▶ [TASK DESCRIPTION]
Replace "icon" with "symbol" in the entries from the line containing "Click the left arrow icon in Back" down through the end of the entries, and give those lines again with everything else unchanged.

---- MATERIAL FOR THIS EXERCISE

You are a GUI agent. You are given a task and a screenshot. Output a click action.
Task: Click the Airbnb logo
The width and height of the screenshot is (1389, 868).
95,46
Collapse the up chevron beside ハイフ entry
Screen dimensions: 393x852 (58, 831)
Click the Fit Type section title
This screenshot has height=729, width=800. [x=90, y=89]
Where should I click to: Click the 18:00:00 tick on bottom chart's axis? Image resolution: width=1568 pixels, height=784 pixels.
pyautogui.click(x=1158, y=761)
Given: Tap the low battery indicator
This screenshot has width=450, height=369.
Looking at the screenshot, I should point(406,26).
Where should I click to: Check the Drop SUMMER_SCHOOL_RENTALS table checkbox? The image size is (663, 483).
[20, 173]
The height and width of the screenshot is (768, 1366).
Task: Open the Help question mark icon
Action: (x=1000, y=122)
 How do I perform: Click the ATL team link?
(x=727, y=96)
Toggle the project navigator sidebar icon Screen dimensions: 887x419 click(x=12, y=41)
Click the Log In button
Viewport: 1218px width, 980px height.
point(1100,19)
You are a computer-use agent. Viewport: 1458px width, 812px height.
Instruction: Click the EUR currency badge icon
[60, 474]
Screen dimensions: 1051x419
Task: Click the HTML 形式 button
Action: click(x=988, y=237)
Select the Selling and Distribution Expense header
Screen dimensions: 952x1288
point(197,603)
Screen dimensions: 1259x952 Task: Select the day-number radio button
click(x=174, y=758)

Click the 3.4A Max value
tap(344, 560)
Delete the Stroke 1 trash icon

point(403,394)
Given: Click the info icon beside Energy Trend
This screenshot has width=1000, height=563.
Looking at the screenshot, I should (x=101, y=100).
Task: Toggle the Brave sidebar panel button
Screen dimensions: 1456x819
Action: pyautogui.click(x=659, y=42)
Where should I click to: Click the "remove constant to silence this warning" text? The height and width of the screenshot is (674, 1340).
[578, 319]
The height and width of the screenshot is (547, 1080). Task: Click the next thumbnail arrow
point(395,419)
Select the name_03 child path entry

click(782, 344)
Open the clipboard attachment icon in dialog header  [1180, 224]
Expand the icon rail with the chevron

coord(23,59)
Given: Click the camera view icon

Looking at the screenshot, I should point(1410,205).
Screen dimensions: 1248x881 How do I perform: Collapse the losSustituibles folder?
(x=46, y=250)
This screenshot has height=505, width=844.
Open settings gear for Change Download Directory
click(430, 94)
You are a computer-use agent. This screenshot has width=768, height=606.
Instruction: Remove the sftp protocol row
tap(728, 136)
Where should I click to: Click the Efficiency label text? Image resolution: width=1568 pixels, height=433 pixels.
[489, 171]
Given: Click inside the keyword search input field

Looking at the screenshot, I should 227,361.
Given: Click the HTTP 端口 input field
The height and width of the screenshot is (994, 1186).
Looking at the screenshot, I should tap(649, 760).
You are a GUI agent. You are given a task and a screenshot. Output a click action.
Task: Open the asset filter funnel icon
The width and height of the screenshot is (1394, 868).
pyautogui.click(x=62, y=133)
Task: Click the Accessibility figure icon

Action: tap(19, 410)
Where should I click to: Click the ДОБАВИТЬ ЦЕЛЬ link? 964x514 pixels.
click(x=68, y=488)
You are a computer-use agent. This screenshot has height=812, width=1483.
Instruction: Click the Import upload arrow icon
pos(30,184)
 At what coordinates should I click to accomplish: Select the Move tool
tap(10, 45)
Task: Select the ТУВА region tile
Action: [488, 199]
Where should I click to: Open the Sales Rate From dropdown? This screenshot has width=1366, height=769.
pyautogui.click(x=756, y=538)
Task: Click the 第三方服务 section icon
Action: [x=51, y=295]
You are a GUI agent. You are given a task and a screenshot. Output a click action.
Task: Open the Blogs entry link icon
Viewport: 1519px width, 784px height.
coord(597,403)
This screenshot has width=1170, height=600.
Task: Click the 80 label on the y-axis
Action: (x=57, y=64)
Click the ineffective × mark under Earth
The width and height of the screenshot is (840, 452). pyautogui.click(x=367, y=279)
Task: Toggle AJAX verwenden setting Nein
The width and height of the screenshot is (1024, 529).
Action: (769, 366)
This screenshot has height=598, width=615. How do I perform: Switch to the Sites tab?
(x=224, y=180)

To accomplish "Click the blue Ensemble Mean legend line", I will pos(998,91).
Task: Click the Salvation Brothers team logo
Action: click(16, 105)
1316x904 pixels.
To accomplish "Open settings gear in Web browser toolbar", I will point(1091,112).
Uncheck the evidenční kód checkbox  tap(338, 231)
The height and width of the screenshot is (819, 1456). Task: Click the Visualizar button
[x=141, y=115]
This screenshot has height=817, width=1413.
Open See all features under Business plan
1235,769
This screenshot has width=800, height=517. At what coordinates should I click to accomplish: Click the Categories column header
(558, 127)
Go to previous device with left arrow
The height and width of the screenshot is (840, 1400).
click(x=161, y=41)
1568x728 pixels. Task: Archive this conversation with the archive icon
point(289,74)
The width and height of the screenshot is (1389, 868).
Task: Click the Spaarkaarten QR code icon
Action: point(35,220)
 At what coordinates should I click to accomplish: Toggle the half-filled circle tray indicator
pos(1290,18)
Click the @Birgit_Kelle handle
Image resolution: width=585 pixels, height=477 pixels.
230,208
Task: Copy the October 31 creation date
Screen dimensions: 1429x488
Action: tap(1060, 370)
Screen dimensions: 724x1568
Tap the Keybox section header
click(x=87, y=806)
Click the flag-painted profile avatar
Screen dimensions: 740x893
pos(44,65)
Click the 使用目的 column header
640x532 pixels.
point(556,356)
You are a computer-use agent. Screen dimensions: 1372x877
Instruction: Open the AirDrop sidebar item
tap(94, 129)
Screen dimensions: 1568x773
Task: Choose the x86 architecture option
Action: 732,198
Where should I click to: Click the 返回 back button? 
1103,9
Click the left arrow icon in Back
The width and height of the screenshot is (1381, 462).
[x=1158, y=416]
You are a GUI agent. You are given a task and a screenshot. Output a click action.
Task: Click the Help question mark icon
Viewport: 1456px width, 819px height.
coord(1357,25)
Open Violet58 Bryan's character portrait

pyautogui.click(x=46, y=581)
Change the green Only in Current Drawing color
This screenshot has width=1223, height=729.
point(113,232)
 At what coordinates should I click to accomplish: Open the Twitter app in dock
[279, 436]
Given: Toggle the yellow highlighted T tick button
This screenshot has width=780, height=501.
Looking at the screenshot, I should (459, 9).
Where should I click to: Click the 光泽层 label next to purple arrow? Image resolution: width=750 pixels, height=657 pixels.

--------

▶ [TASK OUTPUT]
Click the left arrow symbol in Back
The width and height of the screenshot is (1381, 462).
[x=1158, y=416]
You are a GUI agent. You are given a task and a screenshot. Output a click action.
Task: Click the Help question mark symbol
Viewport: 1456px width, 819px height.
coord(1357,25)
Open Violet58 Bryan's character portrait

pyautogui.click(x=46, y=581)
Change the green Only in Current Drawing color
This screenshot has width=1223, height=729.
point(113,232)
 At what coordinates should I click to accomplish: Open the Twitter app in dock
[279, 436]
Given: Toggle the yellow highlighted T tick button
This screenshot has width=780, height=501.
Looking at the screenshot, I should (459, 9).
Where should I click to: Click the 光泽层 label next to purple arrow? Image resolution: width=750 pixels, height=657 pixels.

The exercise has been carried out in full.